* **Exercise**: Reproduce verbatim the rows below, beginning with the line that contains "Given: Check Automatic" and continuing through the line that contains "[x=259, y=37]", with both of those lines included.

* **Material supplied**:
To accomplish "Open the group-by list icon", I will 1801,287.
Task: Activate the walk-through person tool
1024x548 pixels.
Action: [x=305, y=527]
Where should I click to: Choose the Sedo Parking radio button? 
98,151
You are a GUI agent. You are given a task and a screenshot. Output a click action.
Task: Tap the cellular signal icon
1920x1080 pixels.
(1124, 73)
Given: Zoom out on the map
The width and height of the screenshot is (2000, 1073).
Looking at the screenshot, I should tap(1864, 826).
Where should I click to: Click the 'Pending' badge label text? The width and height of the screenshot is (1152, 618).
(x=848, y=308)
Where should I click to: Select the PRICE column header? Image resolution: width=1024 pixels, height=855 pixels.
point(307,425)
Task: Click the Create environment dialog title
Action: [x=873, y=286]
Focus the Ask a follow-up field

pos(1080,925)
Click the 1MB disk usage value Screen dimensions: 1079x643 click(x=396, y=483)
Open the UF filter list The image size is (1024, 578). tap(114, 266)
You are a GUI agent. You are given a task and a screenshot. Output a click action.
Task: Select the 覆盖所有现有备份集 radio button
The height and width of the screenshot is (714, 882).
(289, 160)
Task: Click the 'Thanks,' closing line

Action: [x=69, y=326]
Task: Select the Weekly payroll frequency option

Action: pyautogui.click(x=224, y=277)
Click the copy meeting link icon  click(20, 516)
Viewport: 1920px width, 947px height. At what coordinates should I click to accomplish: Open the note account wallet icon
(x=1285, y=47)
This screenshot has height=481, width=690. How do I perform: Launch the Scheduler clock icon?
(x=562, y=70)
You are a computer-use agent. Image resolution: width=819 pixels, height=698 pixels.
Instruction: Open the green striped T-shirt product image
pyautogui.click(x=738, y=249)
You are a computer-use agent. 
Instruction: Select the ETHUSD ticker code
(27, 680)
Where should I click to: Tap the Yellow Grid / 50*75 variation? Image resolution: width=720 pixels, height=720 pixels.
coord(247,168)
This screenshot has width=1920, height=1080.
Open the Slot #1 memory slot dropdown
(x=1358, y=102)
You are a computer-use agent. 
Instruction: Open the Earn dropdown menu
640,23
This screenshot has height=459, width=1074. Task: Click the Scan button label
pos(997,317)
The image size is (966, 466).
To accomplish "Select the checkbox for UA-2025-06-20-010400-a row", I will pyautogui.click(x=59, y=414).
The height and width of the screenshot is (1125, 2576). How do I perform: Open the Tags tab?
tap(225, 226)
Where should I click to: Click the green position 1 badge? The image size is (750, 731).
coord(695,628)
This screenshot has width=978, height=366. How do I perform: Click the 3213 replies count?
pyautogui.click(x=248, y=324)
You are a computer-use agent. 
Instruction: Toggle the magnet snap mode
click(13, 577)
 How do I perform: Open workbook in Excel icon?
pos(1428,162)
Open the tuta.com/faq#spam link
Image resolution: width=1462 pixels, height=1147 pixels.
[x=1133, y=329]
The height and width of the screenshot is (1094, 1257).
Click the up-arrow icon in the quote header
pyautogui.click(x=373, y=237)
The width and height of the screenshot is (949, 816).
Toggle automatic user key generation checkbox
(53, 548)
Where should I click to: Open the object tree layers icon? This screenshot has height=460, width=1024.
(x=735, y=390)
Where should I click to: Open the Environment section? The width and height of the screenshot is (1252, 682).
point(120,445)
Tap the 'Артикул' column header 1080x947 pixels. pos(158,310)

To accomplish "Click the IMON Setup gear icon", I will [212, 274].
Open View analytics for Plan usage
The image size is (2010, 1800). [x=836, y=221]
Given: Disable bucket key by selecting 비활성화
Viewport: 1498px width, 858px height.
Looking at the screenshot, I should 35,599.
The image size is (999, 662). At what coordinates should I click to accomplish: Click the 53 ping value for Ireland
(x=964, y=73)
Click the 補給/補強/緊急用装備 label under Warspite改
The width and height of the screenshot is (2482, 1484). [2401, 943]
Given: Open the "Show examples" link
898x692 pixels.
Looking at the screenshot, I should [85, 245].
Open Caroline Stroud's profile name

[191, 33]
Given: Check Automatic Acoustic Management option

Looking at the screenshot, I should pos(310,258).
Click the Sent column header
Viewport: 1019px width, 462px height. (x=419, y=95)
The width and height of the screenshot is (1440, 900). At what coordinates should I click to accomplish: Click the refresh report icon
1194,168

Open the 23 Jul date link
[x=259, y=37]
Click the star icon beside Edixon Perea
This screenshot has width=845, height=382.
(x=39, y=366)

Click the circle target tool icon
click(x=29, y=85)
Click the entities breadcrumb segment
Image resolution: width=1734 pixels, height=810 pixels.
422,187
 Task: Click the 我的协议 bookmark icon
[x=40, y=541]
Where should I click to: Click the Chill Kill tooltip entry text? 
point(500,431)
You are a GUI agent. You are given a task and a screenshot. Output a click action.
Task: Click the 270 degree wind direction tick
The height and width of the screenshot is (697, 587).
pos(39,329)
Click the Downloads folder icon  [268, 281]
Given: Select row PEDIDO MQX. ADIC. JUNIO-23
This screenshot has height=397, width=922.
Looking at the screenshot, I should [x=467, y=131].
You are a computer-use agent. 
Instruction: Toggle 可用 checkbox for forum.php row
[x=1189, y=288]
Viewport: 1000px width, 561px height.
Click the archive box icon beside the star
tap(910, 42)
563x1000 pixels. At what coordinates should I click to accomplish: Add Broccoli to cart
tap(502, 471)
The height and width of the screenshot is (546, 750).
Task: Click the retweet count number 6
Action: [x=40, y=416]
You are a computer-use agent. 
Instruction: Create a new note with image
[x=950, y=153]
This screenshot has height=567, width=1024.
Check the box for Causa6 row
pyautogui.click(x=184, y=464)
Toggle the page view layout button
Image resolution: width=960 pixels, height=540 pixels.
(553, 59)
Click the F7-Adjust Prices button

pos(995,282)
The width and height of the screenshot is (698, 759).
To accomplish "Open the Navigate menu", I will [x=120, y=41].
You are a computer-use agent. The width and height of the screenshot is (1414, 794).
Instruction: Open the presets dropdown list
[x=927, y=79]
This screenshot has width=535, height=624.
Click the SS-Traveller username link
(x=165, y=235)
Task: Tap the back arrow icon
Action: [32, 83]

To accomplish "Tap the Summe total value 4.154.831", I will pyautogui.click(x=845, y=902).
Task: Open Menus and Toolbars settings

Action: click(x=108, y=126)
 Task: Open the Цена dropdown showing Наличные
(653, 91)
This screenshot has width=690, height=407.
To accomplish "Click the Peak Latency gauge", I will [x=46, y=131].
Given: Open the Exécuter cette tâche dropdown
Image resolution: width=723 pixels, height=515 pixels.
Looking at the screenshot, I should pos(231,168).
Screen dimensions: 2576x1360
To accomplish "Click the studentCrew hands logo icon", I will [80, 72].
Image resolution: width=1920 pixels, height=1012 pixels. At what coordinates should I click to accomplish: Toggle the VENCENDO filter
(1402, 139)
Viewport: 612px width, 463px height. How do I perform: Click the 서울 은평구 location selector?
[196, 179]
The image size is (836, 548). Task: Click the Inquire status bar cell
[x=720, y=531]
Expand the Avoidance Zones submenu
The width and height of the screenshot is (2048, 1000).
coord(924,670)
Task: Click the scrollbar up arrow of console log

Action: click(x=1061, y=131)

* **Expected answer**:
Given: Check Automatic Acoustic Management option

Looking at the screenshot, I should pos(310,258).
Click the Sent column header
Viewport: 1019px width, 462px height. (x=419, y=95)
The width and height of the screenshot is (1440, 900). At what coordinates should I click to accomplish: Click the refresh report icon
1194,168

Open the 23 Jul date link
[x=259, y=37]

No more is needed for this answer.